Written exercise:
Rewrite the items starting with the line that contains "Open Discounts section in sidebar" and going on through the line that contains "Action: 303,581", swapping "track title" for "song name" and leaving everything else unchanged.

Dataset excerpts:
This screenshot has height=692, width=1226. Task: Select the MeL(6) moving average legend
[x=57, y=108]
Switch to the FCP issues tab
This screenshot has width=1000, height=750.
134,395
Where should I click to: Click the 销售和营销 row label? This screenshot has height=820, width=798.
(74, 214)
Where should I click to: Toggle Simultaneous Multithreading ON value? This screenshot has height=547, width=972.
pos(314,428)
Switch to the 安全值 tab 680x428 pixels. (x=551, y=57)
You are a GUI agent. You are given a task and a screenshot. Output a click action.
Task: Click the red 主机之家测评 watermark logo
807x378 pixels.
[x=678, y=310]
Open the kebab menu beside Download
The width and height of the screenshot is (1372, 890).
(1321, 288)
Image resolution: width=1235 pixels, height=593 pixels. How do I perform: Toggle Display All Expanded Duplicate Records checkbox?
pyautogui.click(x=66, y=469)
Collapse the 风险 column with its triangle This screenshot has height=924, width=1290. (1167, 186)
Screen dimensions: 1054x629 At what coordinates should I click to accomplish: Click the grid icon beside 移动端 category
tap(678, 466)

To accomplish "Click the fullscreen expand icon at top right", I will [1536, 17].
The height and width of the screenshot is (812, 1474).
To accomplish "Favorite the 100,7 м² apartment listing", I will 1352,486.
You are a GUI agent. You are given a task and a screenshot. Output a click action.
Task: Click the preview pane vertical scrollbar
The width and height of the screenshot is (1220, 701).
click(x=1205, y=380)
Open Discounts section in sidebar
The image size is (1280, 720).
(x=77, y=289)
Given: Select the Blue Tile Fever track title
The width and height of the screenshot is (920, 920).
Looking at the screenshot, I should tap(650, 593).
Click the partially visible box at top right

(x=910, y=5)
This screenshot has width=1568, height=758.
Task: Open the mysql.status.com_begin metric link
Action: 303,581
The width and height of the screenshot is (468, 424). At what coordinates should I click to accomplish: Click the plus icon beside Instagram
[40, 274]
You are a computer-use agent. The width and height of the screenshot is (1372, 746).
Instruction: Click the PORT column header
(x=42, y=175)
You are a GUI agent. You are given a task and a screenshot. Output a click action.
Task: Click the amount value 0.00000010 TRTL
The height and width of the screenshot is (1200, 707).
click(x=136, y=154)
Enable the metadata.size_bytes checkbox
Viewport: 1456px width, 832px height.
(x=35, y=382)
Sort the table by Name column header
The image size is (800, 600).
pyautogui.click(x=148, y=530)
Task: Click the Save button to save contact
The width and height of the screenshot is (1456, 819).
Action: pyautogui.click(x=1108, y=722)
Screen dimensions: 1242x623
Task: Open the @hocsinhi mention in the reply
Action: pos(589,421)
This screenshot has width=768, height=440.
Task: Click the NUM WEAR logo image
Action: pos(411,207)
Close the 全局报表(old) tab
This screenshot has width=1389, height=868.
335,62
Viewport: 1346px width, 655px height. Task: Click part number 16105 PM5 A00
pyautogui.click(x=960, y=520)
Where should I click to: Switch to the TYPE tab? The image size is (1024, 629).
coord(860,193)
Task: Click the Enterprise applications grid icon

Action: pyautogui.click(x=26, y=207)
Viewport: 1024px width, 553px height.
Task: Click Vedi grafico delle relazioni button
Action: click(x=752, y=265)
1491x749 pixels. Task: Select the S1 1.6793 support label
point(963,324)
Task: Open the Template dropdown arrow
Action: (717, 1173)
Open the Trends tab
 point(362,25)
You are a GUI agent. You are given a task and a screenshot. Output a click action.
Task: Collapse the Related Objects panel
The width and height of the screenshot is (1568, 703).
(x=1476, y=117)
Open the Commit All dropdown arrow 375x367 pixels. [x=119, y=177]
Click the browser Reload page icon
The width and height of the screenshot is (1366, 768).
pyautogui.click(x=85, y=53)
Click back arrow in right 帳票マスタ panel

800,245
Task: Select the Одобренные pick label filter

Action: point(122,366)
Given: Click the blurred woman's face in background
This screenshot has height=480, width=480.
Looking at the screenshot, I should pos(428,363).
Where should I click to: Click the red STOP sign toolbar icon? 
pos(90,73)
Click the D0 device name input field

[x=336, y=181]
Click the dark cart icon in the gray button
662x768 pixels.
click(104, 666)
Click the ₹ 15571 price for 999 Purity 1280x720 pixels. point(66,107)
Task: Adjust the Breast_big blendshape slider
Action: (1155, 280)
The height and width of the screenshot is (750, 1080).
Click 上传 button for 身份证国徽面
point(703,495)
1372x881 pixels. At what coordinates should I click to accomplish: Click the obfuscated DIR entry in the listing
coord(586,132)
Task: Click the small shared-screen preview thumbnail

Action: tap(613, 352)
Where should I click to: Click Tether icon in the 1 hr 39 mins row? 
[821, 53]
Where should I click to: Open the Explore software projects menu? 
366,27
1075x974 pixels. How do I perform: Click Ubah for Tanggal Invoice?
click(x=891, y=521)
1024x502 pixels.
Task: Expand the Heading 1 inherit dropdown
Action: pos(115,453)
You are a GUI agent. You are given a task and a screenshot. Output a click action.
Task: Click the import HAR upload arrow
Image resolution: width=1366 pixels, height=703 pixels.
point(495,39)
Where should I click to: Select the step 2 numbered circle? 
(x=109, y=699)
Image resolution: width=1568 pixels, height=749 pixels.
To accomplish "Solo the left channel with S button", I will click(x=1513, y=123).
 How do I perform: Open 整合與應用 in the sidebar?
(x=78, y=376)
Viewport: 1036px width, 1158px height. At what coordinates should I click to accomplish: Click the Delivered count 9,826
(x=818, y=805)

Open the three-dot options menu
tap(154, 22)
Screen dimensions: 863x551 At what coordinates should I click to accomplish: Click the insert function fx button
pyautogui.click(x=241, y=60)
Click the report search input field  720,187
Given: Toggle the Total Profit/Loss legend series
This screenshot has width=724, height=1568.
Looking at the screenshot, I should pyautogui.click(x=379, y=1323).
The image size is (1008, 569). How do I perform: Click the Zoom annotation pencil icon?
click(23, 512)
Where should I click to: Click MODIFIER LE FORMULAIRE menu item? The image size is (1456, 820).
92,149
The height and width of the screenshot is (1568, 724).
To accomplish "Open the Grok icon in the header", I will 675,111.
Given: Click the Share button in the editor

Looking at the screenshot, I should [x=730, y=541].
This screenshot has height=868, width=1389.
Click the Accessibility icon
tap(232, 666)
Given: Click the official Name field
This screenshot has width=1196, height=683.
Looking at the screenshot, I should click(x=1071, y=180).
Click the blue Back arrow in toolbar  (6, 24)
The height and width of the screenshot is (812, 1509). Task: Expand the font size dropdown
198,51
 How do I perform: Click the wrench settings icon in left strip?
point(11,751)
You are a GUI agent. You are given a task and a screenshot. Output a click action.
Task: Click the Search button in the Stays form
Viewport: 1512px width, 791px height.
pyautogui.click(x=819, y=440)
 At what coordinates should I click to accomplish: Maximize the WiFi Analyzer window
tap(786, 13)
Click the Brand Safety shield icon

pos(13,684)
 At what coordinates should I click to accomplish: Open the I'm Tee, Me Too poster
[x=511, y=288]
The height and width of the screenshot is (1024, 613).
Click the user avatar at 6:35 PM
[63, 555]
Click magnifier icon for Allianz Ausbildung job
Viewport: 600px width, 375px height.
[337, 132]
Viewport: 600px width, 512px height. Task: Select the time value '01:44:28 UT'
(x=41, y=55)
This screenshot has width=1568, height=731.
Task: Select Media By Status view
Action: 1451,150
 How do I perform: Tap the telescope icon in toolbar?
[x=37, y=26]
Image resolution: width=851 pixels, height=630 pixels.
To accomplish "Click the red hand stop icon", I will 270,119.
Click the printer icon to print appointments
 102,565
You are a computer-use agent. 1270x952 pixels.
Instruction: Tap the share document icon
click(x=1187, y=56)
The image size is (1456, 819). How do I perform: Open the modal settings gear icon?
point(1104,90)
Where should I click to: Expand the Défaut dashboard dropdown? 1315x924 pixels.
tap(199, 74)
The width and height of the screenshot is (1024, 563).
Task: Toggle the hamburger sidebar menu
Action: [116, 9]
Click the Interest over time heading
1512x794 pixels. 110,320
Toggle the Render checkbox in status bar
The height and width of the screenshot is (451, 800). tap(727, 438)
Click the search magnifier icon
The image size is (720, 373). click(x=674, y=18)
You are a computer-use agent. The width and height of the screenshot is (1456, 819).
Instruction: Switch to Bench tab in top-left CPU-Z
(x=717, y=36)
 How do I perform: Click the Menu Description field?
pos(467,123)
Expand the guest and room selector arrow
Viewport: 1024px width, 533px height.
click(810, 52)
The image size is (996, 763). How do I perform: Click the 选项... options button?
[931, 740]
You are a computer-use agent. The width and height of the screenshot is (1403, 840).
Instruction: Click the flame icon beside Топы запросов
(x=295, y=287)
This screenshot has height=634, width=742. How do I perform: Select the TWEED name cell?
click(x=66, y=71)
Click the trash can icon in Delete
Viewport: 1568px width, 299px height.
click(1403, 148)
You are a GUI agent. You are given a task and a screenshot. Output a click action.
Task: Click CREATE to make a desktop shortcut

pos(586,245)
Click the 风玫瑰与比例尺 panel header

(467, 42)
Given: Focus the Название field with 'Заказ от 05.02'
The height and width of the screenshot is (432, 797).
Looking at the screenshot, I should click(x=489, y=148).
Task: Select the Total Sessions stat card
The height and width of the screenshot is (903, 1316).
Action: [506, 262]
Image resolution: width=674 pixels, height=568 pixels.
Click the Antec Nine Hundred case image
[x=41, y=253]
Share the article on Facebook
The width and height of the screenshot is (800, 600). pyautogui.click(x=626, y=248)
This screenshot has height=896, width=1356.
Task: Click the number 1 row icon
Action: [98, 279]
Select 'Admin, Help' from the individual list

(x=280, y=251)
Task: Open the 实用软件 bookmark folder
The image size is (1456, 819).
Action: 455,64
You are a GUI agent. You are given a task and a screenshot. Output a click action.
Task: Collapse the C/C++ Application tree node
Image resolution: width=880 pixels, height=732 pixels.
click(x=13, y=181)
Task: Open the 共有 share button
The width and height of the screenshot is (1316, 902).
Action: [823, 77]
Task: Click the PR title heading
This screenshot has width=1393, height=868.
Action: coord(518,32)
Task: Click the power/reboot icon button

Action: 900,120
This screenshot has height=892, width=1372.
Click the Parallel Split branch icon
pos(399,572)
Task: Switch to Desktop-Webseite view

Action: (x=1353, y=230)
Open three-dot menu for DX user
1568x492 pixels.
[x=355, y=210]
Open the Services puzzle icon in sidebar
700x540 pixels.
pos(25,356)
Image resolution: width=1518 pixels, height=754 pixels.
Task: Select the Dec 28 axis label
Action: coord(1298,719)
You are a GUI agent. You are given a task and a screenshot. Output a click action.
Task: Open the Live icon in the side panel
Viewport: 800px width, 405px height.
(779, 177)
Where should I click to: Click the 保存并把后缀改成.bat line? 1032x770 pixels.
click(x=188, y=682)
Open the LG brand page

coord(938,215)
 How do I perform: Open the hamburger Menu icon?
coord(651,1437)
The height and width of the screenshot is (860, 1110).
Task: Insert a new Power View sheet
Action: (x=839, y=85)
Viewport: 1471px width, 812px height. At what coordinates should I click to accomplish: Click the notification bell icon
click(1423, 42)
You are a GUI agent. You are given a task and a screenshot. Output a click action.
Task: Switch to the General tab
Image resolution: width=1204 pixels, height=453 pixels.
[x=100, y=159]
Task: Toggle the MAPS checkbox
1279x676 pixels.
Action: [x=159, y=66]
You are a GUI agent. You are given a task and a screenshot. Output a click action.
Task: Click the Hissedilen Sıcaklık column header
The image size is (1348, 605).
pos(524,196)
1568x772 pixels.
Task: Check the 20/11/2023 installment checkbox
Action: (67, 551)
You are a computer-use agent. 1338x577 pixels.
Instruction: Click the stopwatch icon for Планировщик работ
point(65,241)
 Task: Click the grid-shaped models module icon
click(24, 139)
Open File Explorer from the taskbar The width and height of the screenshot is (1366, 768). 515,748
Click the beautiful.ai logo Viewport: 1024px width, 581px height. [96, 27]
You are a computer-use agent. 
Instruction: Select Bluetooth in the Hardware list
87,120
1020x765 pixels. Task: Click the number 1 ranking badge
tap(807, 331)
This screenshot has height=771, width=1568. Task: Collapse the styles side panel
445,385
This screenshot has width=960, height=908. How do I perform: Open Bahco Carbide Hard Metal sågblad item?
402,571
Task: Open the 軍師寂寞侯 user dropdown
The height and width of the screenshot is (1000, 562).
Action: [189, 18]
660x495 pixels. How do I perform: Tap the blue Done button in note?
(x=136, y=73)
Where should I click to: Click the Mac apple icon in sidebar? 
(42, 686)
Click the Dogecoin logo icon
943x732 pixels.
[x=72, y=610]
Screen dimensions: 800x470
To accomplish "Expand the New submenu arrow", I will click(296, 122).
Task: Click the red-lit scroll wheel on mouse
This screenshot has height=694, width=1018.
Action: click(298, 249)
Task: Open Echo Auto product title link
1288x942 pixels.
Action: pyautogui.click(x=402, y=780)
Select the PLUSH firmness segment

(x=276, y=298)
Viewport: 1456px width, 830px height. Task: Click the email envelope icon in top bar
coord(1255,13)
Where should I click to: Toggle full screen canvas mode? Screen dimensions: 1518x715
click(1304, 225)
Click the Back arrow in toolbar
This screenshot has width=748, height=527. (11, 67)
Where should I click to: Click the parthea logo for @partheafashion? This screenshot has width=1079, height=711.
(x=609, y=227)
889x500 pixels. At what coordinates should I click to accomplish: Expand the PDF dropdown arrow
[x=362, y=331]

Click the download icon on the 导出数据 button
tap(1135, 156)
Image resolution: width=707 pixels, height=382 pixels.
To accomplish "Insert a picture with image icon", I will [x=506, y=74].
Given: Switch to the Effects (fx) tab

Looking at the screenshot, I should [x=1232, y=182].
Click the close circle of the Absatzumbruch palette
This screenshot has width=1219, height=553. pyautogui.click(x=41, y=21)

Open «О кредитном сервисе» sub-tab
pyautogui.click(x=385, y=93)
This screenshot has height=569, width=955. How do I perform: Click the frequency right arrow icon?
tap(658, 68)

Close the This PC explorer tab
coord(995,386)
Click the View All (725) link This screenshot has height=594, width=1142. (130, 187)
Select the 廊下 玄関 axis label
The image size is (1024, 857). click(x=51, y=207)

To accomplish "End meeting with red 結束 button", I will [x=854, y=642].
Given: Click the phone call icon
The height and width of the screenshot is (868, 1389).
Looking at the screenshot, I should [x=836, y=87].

Task response:
Open Discounts section in sidebar
The image size is (1280, 720).
(x=77, y=289)
Given: Select the Blue Tile Fever song name
The width and height of the screenshot is (920, 920).
Looking at the screenshot, I should tap(650, 593).
Click the partially visible box at top right

(x=910, y=5)
This screenshot has width=1568, height=758.
Task: Open the mysql.status.com_begin metric link
Action: 303,581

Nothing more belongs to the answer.